AIM OF THE EXERCISE -> Please find and copy every line of the entries that contains the word "help", matching case exactly.

§ §

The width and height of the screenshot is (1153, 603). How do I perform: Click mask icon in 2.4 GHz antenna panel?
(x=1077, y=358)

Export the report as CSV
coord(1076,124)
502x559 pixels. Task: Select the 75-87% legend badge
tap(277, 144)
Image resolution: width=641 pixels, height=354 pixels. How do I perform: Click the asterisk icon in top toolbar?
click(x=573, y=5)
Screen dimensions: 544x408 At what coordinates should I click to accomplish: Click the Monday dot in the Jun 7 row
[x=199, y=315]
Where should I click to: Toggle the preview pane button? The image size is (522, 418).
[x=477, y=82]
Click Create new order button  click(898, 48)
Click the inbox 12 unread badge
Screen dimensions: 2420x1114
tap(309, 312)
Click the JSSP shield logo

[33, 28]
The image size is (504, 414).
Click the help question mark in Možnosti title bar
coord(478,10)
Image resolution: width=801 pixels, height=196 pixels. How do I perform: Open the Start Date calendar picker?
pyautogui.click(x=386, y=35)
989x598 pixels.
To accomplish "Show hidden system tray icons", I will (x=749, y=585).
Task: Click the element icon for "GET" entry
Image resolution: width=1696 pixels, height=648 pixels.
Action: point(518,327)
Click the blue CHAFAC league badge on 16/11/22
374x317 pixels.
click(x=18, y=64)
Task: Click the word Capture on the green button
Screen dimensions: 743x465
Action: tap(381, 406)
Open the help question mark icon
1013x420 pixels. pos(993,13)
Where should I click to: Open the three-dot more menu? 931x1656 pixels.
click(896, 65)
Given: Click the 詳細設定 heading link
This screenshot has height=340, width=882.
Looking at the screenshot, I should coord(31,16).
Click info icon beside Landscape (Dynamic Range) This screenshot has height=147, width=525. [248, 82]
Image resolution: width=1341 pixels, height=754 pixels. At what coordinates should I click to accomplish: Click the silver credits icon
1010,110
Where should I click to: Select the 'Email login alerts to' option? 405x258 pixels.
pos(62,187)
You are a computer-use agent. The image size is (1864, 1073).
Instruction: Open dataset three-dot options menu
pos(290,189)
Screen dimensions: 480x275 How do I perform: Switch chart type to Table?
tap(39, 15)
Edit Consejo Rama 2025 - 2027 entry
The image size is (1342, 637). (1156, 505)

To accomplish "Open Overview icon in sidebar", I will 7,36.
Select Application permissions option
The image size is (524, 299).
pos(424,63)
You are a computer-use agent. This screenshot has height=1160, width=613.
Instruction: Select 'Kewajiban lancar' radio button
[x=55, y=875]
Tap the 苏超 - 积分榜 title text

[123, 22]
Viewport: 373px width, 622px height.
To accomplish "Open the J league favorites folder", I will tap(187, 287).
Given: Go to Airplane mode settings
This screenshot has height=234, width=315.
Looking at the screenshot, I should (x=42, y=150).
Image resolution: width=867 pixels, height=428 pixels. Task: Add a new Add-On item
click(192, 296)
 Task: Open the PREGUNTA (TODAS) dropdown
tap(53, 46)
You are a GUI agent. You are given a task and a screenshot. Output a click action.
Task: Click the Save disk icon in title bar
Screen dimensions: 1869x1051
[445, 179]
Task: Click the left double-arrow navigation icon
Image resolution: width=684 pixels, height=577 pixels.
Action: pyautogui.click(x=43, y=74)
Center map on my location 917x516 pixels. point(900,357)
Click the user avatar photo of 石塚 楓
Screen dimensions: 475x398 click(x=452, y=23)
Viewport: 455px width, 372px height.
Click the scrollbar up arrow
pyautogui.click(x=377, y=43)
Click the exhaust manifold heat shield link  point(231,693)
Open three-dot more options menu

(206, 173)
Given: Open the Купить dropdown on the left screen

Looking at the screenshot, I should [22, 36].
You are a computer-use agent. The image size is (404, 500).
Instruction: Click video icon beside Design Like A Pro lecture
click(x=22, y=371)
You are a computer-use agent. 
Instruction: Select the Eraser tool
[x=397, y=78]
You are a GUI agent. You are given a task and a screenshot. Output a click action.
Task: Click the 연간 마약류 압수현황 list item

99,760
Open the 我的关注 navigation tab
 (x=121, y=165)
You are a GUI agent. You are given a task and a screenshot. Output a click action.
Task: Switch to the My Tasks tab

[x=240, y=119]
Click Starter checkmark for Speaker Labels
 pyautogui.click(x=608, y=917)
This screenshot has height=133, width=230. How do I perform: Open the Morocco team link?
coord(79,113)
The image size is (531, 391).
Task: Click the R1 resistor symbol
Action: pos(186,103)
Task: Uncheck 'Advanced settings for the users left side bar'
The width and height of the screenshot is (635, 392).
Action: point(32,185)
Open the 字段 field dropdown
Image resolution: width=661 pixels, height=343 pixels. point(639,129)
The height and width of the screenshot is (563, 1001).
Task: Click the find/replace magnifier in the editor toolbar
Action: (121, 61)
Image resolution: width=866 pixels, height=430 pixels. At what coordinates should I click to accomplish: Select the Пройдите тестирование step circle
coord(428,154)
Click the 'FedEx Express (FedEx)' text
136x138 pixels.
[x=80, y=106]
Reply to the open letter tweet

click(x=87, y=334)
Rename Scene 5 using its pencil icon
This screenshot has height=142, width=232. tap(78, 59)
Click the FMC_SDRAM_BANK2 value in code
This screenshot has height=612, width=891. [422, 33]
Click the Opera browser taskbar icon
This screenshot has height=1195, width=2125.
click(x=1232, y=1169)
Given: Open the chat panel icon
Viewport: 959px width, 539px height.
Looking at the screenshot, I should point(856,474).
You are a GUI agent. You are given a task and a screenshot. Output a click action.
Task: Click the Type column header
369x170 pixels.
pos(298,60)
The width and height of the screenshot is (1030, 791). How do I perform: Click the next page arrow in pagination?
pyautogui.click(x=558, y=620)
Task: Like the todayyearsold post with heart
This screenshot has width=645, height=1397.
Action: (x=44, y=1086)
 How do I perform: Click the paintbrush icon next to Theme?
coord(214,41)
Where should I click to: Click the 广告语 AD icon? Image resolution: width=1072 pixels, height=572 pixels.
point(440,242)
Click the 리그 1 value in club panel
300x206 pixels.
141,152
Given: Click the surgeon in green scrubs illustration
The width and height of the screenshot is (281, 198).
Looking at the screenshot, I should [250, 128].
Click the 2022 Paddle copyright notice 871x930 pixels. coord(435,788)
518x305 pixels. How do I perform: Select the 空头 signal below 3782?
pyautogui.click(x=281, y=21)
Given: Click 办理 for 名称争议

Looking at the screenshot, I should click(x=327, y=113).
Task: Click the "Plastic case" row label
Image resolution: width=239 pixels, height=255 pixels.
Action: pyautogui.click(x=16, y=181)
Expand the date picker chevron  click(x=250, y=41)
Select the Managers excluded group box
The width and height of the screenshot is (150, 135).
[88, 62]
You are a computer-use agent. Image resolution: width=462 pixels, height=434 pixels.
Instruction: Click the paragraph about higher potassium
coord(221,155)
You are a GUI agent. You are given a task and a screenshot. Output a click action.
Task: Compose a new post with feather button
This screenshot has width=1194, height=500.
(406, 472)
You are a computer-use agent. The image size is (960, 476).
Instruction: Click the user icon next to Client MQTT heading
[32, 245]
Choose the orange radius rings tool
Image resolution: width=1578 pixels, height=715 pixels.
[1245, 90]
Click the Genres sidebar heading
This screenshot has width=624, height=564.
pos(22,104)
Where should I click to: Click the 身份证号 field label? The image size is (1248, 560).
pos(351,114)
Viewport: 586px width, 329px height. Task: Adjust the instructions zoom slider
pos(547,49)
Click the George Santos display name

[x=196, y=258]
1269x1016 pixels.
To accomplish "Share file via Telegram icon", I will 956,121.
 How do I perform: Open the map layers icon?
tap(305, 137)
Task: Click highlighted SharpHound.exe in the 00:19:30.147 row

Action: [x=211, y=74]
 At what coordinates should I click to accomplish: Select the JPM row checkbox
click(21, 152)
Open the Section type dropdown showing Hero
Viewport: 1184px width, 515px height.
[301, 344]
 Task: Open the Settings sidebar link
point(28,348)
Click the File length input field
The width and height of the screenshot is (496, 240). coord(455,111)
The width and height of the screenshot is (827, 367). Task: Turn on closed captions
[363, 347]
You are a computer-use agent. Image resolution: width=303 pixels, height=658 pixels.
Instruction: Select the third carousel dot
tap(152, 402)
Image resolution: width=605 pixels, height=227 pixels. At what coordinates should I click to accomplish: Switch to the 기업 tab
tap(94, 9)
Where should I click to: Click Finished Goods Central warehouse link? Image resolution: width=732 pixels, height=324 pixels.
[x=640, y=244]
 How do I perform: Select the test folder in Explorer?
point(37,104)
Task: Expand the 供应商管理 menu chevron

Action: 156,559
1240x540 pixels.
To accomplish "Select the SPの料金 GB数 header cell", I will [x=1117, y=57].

§ §

PROBLEM SOLUTION ->
Click the help question mark in Možnosti title bar
Open the help question mark icon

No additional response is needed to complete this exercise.